Los Angeles Unified has hired a school district insider to lead its troubled information technology office.
Shahryar Khazei succeeds Ron Chandler, the district's last chief information officer, who resigned abruptly last year as problems with the LAUSD’s new student data system wreaked havoc at Los Angeles schools.
Superintendent Ramon Cortines' selection of Khazei, the district's deputy chief information officer, places a 30-year LAUSD employee and mechanical engineer by training in charge of the office that runs technology operations for the district.
The office has been at the center of management issues with two major technology programs that contributed to both Chandler's departure and the resignation of former Superintendent John Deasy.
A school district investigation of last year's meltdown of MiSiS, the district's student data system, found that faulty management of the project’s various moving parts was to blame.
Khazei, who was picked from an applicant pool of 200, worked on the data system’s technology, according to Diane Pappas, the superintendent's chief advisor on the MiSiS recovery program.
“He was on the network side of the project, not part of the project management team, not part of the application, but strictly on the network side,” Pappas said. “The problem was the MiSiS application and all of the other issues, and it was absolutely not ready to be rolled out.”
“[Khazei]'s got great depth of technical knowledge and expertise. He's been working in urban education.

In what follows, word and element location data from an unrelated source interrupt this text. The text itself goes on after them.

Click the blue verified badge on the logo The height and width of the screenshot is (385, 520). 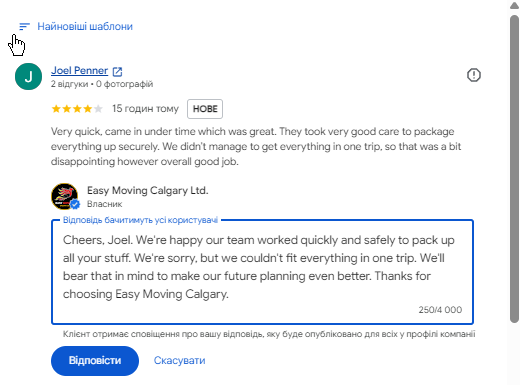(x=75, y=204)
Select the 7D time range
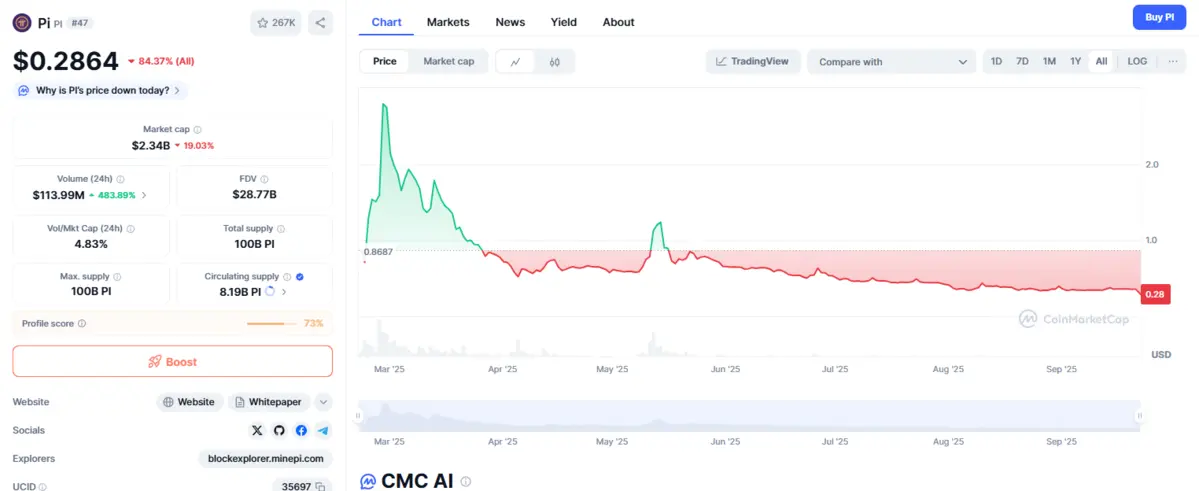Viewport: 1199px width, 491px height. [1022, 62]
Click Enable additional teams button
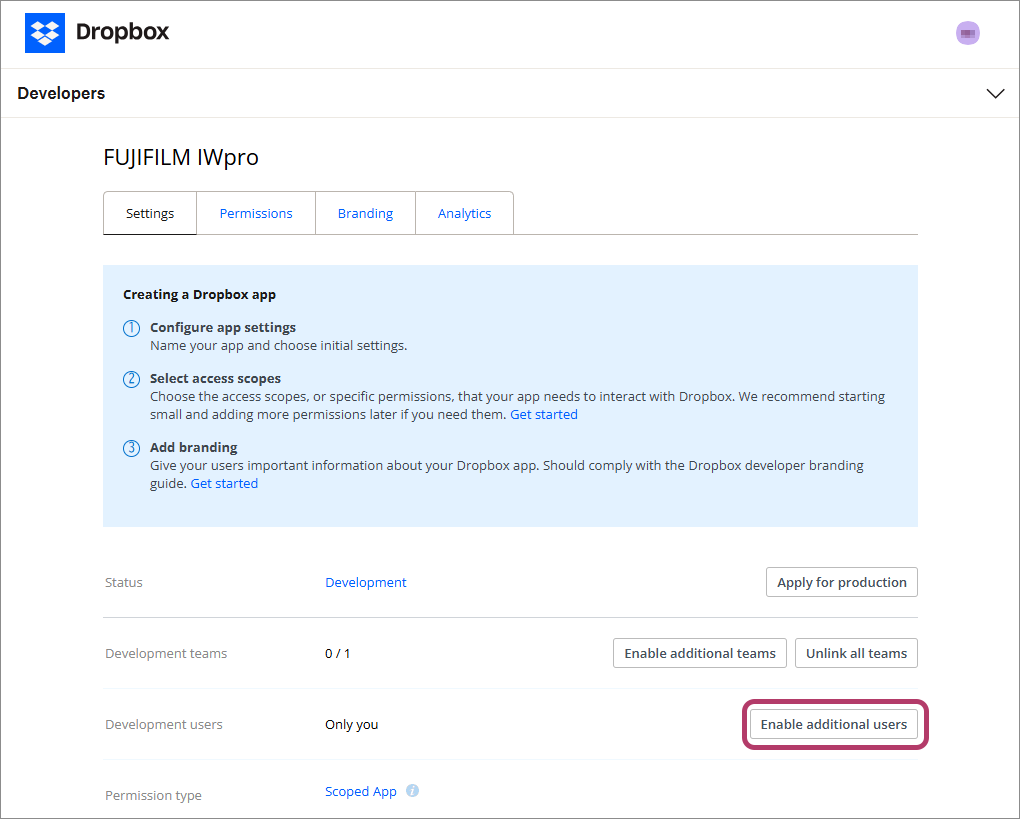Viewport: 1020px width, 819px height. pyautogui.click(x=700, y=653)
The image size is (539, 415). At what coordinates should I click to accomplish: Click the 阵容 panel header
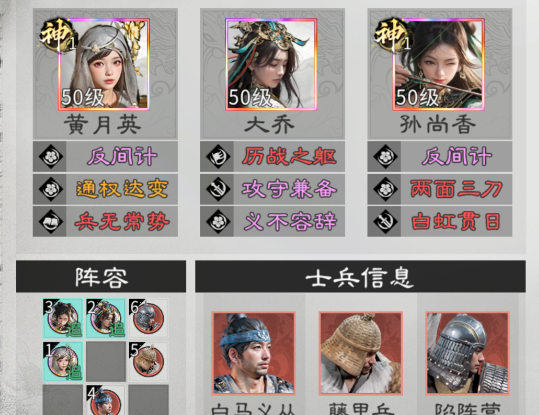[x=101, y=277]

He knows schools, knows the school district,” she said.
The district could not immediately provide the salary for his new post.
In a written statement, Cortines said he’s confident Khazei can help fix the student data system. That job, Pappas said, will take another two years.

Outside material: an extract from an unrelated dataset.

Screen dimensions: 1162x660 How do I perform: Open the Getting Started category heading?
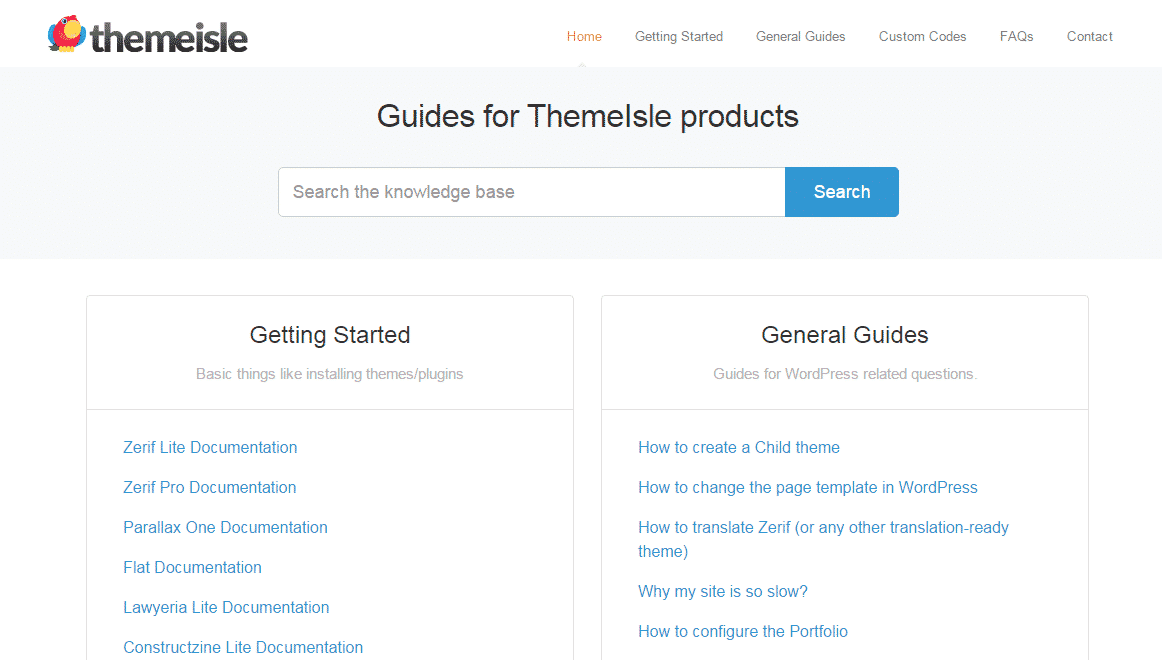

In his May 15 update on continuing fixes to the MiSiS system, Cortines said: “While the system has been improving steadily since a troubling start to the school year, there is still much to be addressed.”
Khazei will also help oversee the future of the $1.3 billion iPad program, which Cortines has all but abandoned. The initiative, championed by Cortines' predecessor, aimed to get a tablet in the hands of each district student, but it has been problem-plagued.
A federal investigation into the iPad bidding process led the FBI to cart out boxes of documents from district offices in December. The action followed publication by KPCC of emails that revealed the district had been in talks with computer giant Apple and software publisher Pearson long before the bidding process was formally opened.
Last month, district wrote to Apple to demand a multimillion-dollar refund for nonfunctioning curriculum software from Pearson that was installed on the iPads.